DiffFinger: Advancing Synthetic Fingerprint Generation through Denoising Diffusion Probabilistic Models
Freddie Grabovski, Lior Yasur, Yaniv Hacmon, Lior Nisimov, Stav Nimrod
TL;DR
This work tackles privacy and dataset diversity challenges in fingerprint biometrics by introducing DiffFinger, a DDPM-based framework for synthetic fingerprint generation. It models fingerprint synthesis with a forward diffusion $x_t = \sqrt{\alpha_t}\, x_0 + \sqrt{1-\alpha_t}\, \epsilon$ and a backward denoiser $\epsilon_{\theta}(x_t,t)$ trained to minimize $\mathcal{L} = \mathbb{E}_{t,\epsilon}[|| \epsilon - \epsilon_{\theta}(x_t,t) ||^2]$, enabling iterative refinement from noise to realistic prints. DiffFinger demonstrates the ability to produce infinite varied fingerprints, multiple impressions per identity, and a synthetic dataset that rival real data in quality as measured by $NFIQ^2$, while achieving improved diversity per identity as reflected in Bozorth3 and FID analyses. The findings suggest DDPMs can meaningfully advance biometric synthesis, enabling safer, more diverse datasets for training and evaluation of fingerprint identification systems, with potential implications for privacy-preserving biometrics and system robustness.
Abstract
This study explores the generation of synthesized fingerprint images using Denoising Diffusion Probabilistic Models (DDPMs). The significant obstacles in collecting real biometric data, such as privacy concerns and the demand for diverse datasets, underscore the imperative for synthetic biometric alternatives that are both realistic and varied. Despite the strides made with Generative Adversarial Networks (GANs) in producing realistic fingerprint images, their limitations prompt us to propose DDPMs as a promising alternative.
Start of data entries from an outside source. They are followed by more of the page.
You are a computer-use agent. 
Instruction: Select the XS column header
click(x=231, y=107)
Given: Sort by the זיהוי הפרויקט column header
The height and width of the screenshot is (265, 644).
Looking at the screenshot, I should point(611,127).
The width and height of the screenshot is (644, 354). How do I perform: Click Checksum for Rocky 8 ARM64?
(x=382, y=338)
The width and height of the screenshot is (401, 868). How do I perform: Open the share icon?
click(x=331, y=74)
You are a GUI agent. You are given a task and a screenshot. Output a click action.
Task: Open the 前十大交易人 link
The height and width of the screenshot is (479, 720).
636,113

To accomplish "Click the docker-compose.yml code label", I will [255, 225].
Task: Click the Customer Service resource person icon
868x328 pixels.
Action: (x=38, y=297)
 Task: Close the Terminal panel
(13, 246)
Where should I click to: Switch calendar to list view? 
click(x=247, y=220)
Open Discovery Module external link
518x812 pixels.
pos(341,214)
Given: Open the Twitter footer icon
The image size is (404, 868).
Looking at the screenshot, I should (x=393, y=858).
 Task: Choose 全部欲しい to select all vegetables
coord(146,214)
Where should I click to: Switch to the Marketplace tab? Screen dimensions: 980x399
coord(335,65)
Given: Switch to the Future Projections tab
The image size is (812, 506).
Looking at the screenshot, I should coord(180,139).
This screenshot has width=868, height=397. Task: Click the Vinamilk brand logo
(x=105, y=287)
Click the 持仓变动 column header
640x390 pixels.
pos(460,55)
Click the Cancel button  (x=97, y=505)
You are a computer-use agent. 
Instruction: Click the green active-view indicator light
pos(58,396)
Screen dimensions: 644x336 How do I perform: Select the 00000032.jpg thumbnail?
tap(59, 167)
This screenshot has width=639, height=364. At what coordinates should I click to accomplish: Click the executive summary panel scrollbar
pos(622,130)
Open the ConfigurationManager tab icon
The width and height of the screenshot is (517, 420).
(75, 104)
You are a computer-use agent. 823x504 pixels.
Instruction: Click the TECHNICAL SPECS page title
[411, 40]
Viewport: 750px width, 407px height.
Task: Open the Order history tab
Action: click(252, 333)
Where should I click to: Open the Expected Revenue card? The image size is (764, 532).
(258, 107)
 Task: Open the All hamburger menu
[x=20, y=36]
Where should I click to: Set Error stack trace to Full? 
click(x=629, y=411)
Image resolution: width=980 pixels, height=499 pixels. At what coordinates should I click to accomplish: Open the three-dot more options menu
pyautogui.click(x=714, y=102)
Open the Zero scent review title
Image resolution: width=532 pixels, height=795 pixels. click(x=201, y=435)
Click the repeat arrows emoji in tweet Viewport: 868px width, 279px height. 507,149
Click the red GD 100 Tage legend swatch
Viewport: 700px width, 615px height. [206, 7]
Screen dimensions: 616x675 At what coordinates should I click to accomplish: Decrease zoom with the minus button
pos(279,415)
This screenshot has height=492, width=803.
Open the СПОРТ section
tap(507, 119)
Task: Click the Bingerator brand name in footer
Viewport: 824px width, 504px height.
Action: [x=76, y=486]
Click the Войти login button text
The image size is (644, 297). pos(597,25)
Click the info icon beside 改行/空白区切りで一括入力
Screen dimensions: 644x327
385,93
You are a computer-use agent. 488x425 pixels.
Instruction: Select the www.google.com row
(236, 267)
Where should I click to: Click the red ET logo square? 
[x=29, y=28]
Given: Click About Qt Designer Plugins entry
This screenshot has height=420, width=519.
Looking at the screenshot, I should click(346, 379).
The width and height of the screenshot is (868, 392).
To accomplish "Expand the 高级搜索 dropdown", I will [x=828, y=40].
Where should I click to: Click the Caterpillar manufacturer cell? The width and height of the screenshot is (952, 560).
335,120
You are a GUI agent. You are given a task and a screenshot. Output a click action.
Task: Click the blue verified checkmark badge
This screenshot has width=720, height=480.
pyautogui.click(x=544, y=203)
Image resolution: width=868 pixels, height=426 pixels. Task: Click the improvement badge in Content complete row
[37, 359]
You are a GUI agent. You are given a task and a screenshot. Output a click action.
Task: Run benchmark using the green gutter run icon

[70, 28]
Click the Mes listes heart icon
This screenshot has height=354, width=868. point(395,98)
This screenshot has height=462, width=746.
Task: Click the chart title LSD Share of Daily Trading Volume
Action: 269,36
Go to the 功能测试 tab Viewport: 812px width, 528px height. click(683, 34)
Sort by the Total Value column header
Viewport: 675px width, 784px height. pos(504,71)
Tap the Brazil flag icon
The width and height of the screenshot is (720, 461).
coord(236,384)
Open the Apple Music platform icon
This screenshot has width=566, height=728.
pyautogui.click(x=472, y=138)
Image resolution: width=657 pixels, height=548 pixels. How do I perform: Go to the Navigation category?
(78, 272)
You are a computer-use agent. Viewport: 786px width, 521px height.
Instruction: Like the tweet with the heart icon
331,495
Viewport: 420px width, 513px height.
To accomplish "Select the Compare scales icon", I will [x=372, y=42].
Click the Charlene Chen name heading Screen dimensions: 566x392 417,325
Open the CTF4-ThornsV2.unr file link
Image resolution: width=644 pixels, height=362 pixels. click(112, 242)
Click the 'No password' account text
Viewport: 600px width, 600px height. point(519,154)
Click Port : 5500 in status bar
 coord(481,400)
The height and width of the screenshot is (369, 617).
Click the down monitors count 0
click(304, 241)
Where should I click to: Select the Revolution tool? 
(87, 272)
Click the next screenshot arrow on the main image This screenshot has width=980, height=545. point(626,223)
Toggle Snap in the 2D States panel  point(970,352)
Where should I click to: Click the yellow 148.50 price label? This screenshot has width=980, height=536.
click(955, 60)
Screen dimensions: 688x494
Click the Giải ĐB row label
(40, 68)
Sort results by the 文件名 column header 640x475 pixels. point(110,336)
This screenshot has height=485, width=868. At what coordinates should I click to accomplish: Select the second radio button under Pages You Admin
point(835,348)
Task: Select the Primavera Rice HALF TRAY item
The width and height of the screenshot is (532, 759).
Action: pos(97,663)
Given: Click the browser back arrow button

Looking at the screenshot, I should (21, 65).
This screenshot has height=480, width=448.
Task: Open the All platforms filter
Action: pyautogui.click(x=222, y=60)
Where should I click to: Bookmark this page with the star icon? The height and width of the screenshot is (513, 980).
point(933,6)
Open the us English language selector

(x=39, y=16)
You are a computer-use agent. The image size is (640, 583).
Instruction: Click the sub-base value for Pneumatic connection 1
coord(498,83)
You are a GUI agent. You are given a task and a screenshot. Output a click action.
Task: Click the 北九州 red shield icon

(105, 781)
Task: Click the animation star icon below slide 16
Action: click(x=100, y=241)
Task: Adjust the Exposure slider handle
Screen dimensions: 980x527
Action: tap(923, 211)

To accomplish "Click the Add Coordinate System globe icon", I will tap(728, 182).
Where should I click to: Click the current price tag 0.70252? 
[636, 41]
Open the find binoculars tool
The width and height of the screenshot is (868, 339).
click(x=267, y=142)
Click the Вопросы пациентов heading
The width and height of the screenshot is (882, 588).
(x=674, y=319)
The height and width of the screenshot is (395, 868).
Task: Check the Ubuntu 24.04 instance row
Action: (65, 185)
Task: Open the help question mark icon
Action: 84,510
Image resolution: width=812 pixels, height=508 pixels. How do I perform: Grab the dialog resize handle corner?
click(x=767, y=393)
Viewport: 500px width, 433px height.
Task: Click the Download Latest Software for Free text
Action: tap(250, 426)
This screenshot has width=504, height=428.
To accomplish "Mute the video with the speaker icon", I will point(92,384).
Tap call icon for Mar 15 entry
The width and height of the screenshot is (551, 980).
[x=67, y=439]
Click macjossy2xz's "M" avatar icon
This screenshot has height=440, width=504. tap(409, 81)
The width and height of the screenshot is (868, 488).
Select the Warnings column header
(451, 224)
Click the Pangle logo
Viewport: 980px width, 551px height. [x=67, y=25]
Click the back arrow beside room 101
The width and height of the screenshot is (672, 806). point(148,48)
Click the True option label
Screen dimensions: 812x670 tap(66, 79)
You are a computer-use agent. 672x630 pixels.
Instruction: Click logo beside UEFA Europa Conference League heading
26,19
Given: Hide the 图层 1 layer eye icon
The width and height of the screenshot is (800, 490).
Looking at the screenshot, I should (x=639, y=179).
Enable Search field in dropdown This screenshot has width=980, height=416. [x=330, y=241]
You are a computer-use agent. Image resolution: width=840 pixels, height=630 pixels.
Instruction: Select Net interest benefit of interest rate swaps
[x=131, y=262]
DDPMs are capable of generating images with increasing clarity and realism while maintaining diversity. Our results reveal that DiffFinger not only competes with authentic training set data in quality but also provides a richer set of biometric data, reflecting true-to-life variability. These findings mark a promising stride in biometric synthesis, showcasing the potential of DDPMs to advance the landscape of fingerprint identification and authentication systems.